__What is needed__: Collect all lines from the listing that include the string "computer".

####

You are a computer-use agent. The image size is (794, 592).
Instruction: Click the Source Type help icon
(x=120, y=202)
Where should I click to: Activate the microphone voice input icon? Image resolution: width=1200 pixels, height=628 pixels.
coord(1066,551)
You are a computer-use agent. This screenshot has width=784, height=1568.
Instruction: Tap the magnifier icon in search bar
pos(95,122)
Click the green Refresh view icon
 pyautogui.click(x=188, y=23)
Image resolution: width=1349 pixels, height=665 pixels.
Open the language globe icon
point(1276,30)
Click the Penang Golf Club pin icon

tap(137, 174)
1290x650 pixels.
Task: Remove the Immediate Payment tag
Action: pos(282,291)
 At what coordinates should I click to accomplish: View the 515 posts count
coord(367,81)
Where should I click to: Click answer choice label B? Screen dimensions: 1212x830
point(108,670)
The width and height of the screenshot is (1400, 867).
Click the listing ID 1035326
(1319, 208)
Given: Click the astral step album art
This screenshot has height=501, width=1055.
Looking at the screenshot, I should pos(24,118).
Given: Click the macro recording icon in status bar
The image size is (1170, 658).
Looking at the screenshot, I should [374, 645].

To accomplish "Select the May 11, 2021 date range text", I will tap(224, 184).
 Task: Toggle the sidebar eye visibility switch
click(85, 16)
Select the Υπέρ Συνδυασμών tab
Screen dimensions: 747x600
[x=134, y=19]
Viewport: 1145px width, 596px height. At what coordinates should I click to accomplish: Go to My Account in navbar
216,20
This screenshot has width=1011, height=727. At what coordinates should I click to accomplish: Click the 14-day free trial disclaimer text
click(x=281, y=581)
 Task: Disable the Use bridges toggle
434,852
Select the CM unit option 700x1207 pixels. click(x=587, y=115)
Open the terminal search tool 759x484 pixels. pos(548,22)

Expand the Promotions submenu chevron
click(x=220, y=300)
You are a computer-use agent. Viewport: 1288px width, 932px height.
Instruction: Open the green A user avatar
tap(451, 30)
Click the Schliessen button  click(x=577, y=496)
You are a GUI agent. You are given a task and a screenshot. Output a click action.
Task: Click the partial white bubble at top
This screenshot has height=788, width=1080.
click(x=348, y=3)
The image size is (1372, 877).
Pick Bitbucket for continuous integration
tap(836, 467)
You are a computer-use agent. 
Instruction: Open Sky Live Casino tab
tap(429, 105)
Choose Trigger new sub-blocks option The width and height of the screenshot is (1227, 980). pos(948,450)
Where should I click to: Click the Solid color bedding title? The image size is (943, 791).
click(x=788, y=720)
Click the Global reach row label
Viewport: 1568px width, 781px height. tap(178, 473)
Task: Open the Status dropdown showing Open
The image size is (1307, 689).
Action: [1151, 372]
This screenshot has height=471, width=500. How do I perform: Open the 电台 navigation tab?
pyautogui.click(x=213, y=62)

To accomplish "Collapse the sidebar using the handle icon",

####

__Task output__:
You are a computer-use agent. The image size is (794, 592).
You are a computer-use agent. This screenshot has width=784, height=1568.
You are a computer-use agent. Viewport: 1288px width, 932px height.
You are a computer-use agent. 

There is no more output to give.